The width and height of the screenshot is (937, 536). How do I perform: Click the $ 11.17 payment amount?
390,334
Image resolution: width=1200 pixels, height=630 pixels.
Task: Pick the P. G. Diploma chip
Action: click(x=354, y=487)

# # # # #

What to produce: Each line of the material above is to be retyped verbatim.

Your solution:
The width and height of the screenshot is (937, 536). How do I perform: Click the $ 11.17 payment amount?
390,334
Image resolution: width=1200 pixels, height=630 pixels.
Task: Pick the P. G. Diploma chip
Action: click(x=354, y=487)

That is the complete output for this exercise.